ABOUT THIS EXERCISE:
Output word for word the lines from the one with "Image resolution: width=1280" to the final line of the data, both ends included, but skip the pictures.

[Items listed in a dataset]

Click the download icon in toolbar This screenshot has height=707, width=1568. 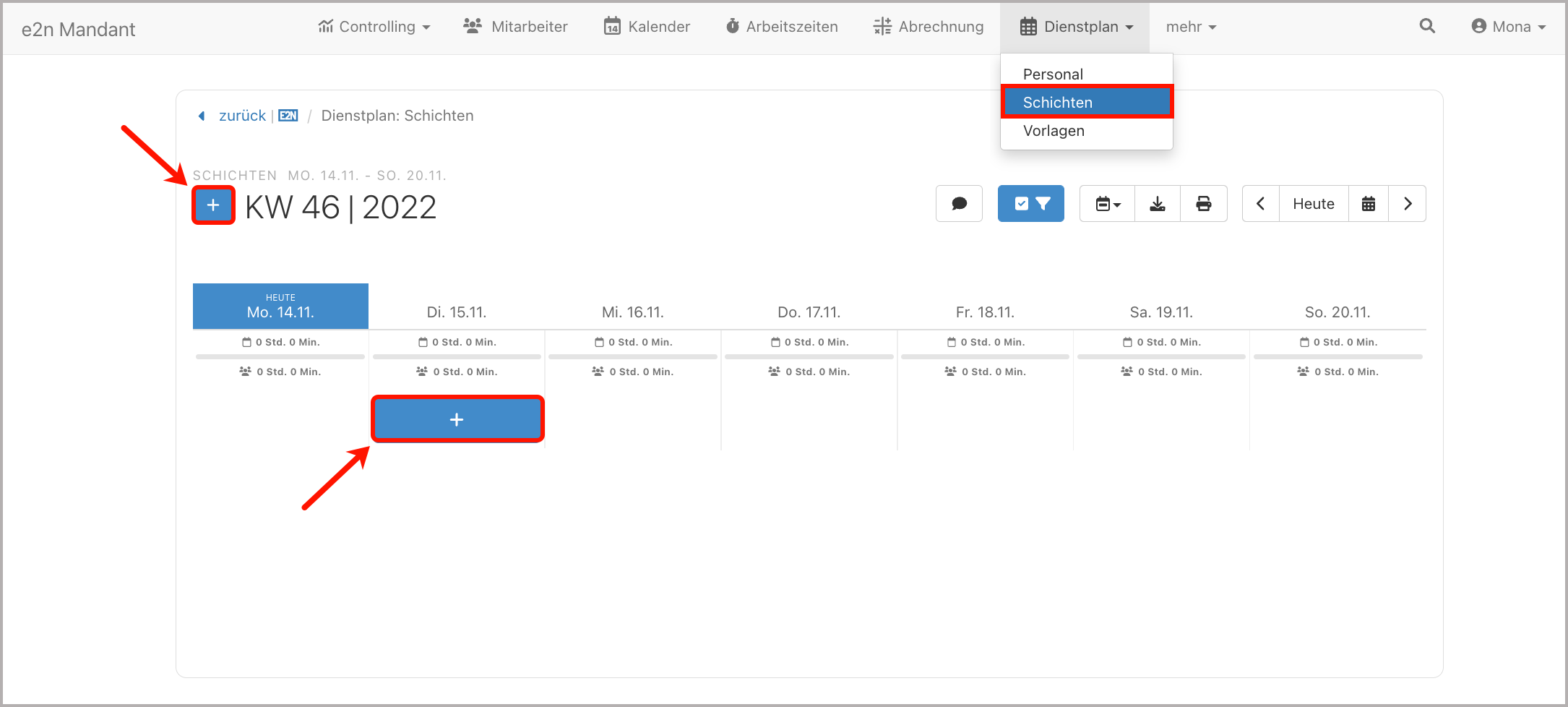pos(1158,204)
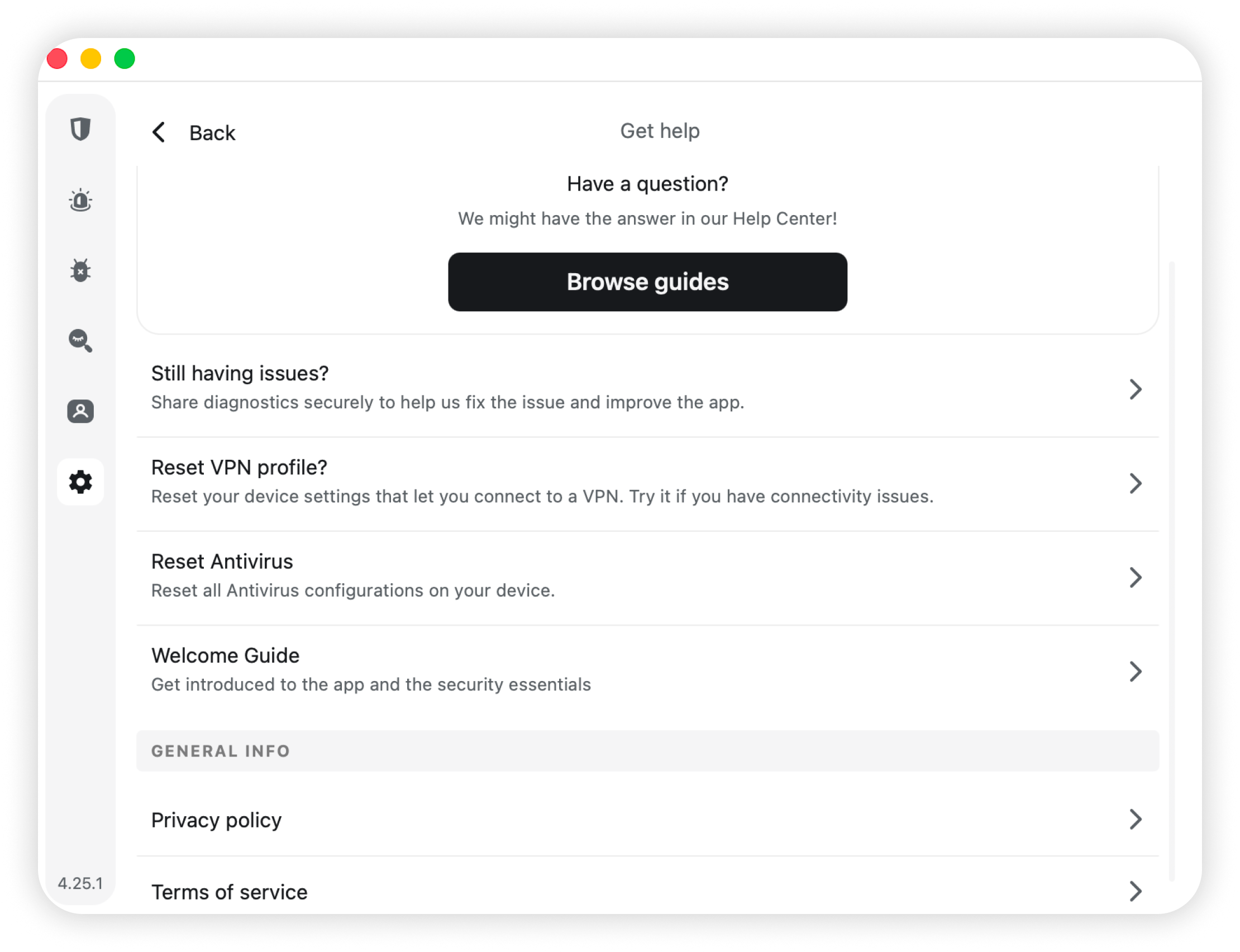Click the vertical scrollbar on the right
1240x952 pixels.
[1171, 567]
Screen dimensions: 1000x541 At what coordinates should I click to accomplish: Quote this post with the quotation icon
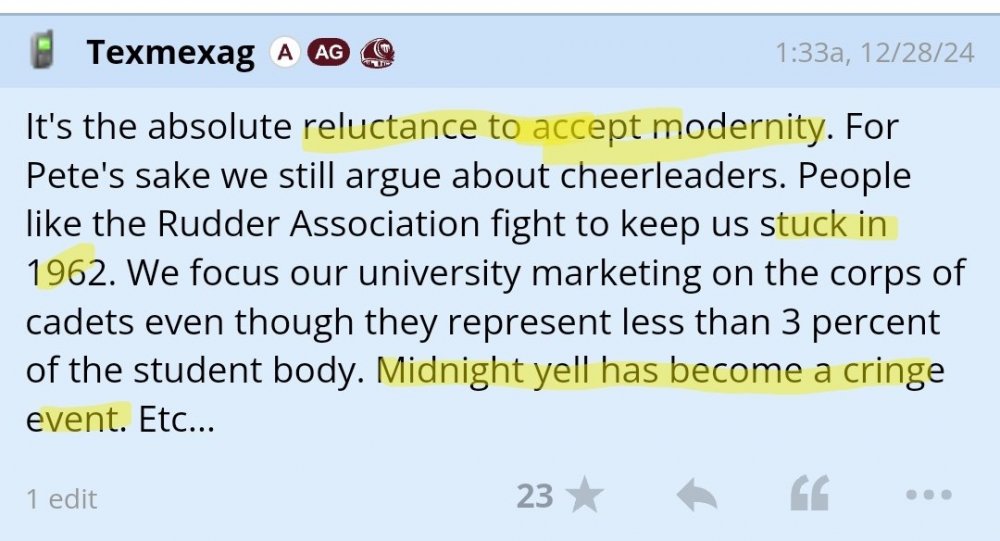point(809,495)
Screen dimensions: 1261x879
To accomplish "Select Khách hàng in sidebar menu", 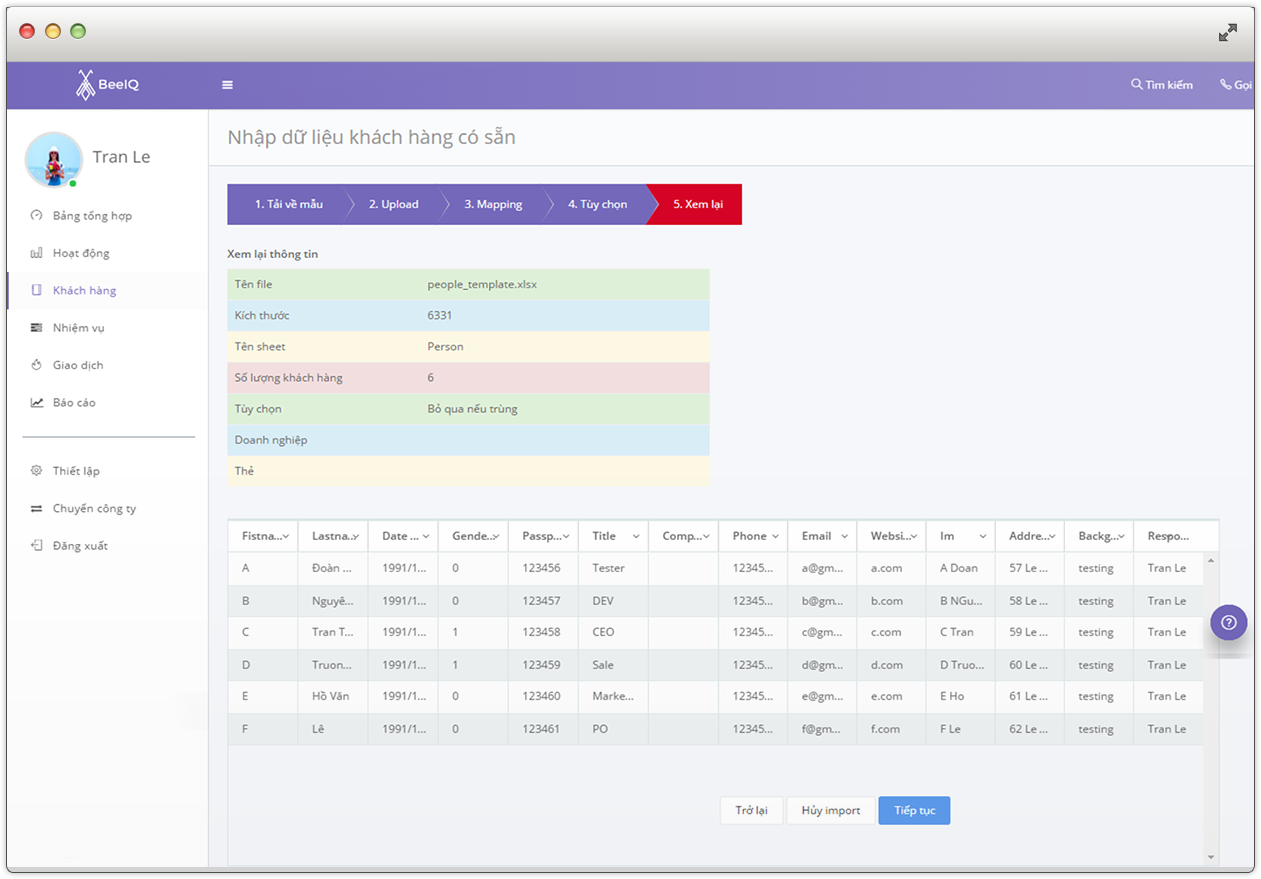I will pyautogui.click(x=84, y=291).
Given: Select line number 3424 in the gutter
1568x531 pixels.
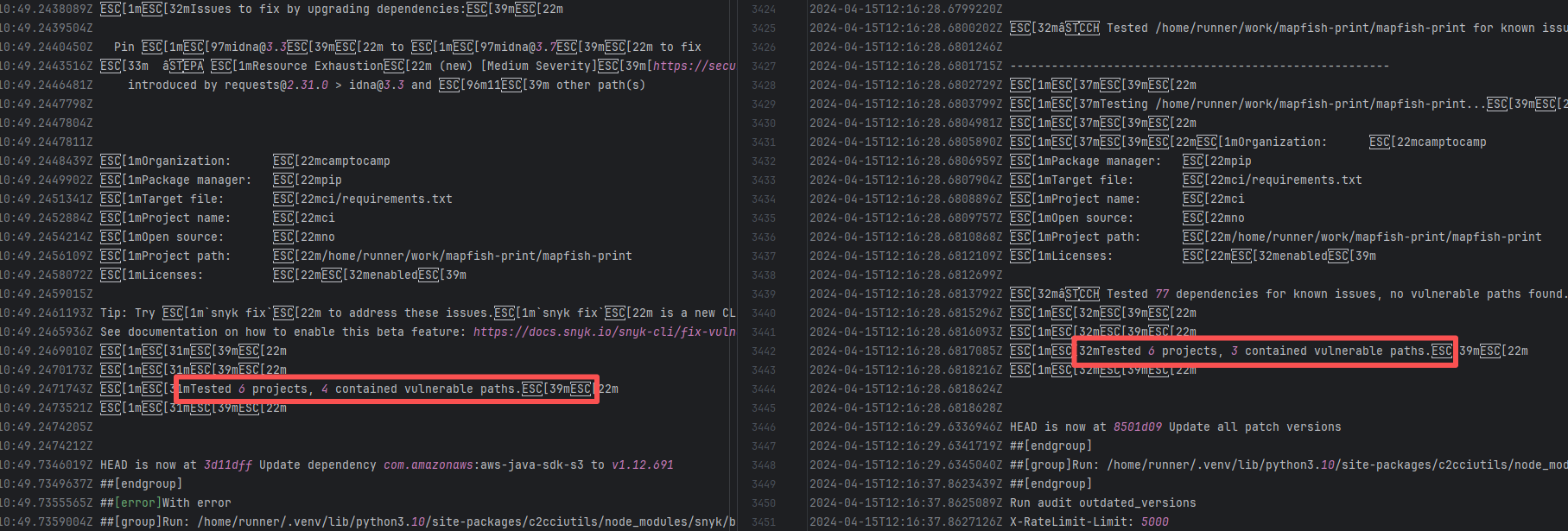Looking at the screenshot, I should tap(764, 9).
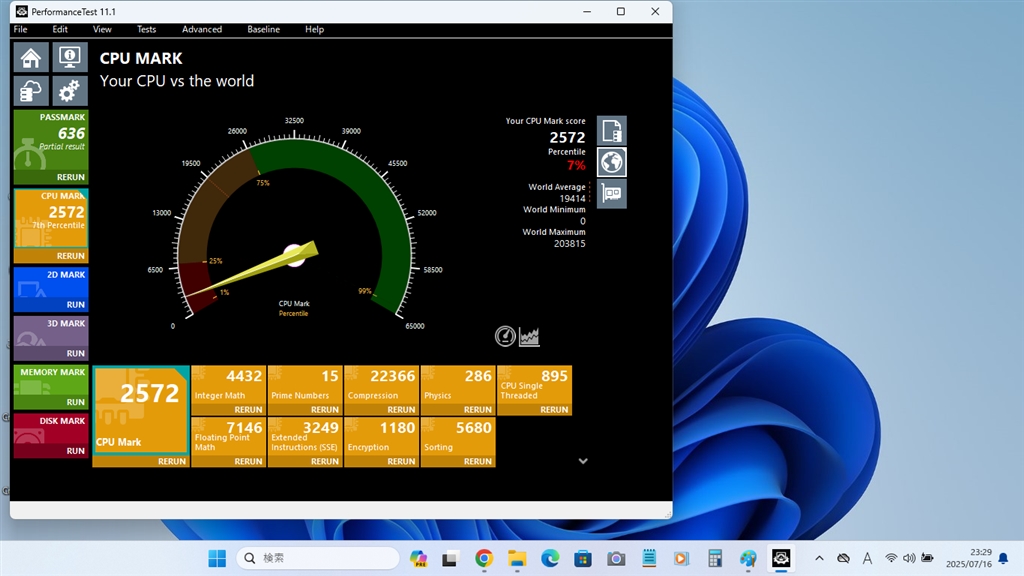Viewport: 1024px width, 576px height.
Task: Run the 2D Mark test
Action: click(x=76, y=304)
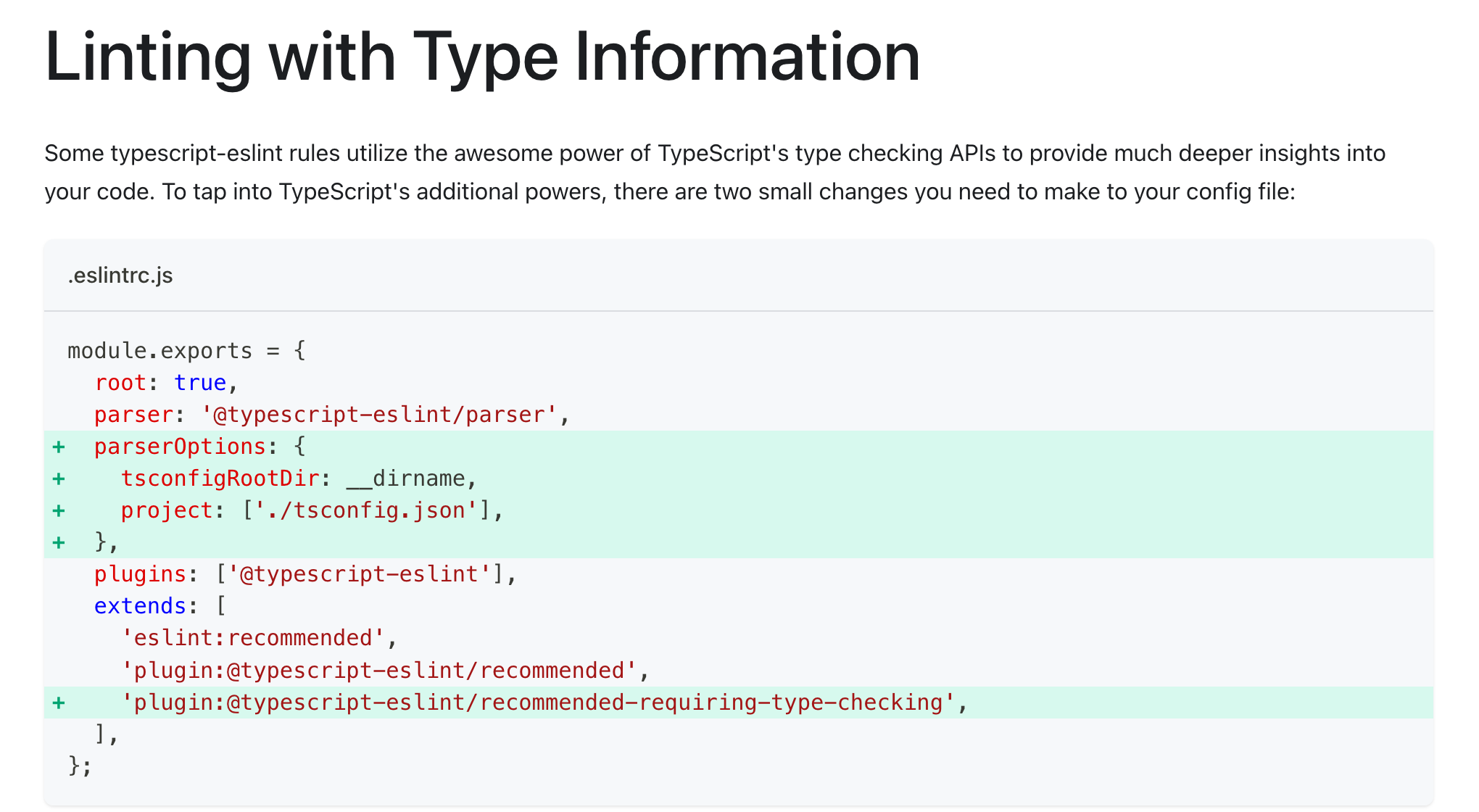This screenshot has width=1479, height=812.
Task: Click the 'eslint:recommended' string
Action: pos(252,638)
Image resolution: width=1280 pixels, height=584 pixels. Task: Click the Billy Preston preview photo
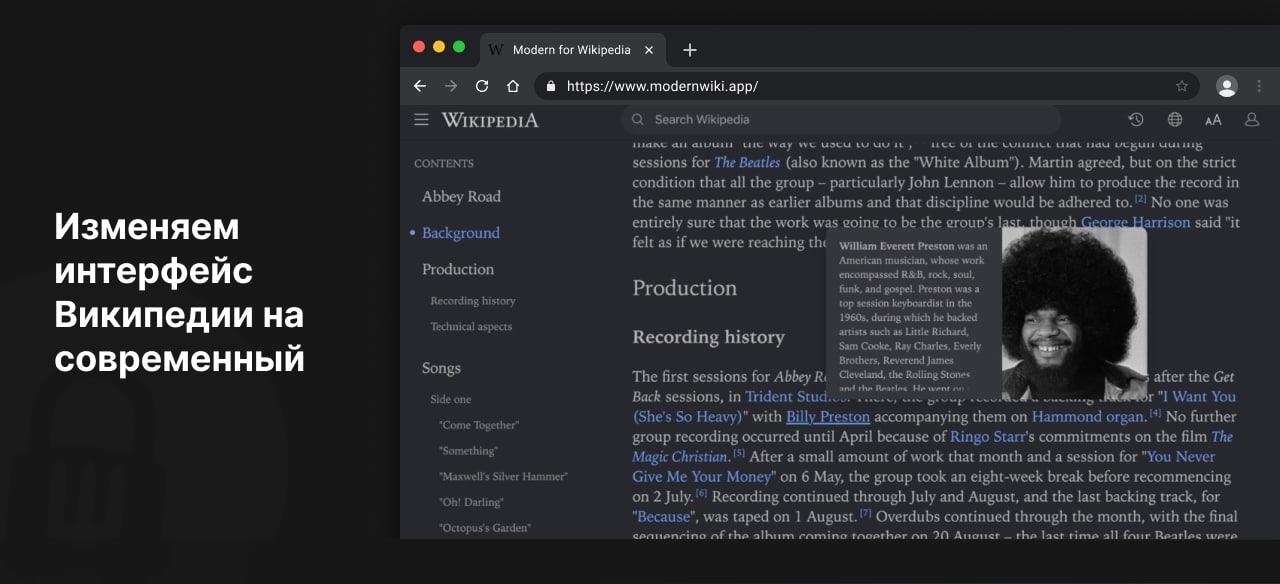pyautogui.click(x=1074, y=312)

WRITTEN ANSWER:
Image resolution: width=1280 pixels, height=584 pixels. Task: Click the Billy Preston preview photo
pyautogui.click(x=1074, y=312)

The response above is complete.